I get so many emails everyday that I delete by the end of the first sentence because they sound like they were written by a person with no soul. It is as if some giant brain held in a glass case in a marketing office pushes out a paragraph every week and that paragraph gets put into outlook and sent through cyberspace to 40,000 people at once. It’s amazing to me that anyone makes a sale off of them. Here are a couple of things to eliminate/try that may get you an increased open and respond rate on your emails.
- Leave out the 9 syllable words: Don’t challenge your reader to get through the email. Some people like to crow bar cheesy industry terms and big words into sentences just to make it sound like they know what they are talking about. In my opinion, it has a reverse effect. I end up reading through the email until I get to the word that I don’t understand and then I get angry at myself for having the reading skills of an ape. I’ll teach you to confuse me with your big words I say as I press the “mark as spam” tab. Say exactly what you mean in simple terms. Here is who I am, here is why I sent you this email and here is what I hope to get out of it.
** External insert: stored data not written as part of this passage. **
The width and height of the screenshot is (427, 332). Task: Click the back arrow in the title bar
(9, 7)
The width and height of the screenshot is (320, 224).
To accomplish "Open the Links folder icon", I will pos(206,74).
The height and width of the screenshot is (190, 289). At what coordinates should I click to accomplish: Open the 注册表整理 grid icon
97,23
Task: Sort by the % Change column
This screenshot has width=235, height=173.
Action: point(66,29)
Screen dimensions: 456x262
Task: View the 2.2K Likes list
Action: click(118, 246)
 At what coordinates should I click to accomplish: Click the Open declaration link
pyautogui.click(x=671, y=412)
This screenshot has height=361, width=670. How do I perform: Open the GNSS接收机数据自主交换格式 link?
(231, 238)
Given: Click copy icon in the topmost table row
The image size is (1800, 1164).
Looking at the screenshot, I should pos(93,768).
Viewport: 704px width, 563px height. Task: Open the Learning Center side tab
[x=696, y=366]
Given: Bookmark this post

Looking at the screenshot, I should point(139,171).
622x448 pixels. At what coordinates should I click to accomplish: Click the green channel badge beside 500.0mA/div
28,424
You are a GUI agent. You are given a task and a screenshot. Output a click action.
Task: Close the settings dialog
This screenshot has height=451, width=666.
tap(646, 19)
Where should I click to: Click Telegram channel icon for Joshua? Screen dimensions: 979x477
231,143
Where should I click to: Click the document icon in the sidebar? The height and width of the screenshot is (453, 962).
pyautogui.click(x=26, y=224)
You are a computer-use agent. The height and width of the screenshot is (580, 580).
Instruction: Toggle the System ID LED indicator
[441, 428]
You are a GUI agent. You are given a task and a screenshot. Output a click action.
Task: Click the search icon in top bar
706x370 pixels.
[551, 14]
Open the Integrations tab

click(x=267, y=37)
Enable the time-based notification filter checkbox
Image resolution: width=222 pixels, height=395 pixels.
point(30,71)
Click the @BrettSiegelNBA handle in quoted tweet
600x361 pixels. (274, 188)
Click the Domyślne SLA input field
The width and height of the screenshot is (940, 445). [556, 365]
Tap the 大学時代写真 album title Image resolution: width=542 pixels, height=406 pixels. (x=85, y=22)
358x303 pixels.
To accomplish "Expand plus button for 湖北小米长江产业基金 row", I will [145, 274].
- Keep it tight! When it comes to sales, one well positioned line is a lot better than 4 paragraphs worth of info dump. I think a lot of people in the inside role think that the detailed, nitty gritty in the email is what wins the heart of the reader. They think they have one whole page to convince the prospect to call them and they get in as many company facts as possible in that page. I think that I have one or two lines to do the same. Much like the giant useless word factor, I think that overly detailed emails have the exact opposite effect of what you are trying to achieve. First off, I don’t want read a thesis on your company. Your prospects, who are limited on time and often reading the email on a handheld are the same way. Keep your emails short and to the point. It may look rude to you when you type it, but it is courteous to the reader as they can skip having to scour your email to get the meat out of it. If the reader does somehow get through a long email with all the info about your company, why would they respond to you? They already have all the information they think they need. Show them a preview, not the whole movie.
- Do not be a kiss up. There is a line in between showing respect and groveling. If the content of your email isn’t strong enough to stand on its own, don’t send it. Telling your prospect that you know how busy they are and how much work they have to do isn’t going to get you past the guard into a sales call. If anything, showing them that they are so important, more important than you in fact, sets you up for an awful sales effort should the prospect respond. There is nothing worse than running through a sales cycle with a prospect that thinks they can bully you around because they are higher on the food chain than you. You want to sell as a peer, not as a desperate sales person.
My personal opinion is to write as you would speak and be as direct as possible. If you want to meet with someone to see if there is a fit, then politely ask them that. Tell them who you are, why you are emailing and what your intensions are. Don’t beat around the bush, don’t impress the prospect with big words and don’t tell the prospect how awesome they are just to get a lead. I know there is a lot of research to effective email writing, but I think sometimes it’s a lot of over kill. I’ll take the simple “here is who I am, why I am calling, can we talk about it?” approach every time.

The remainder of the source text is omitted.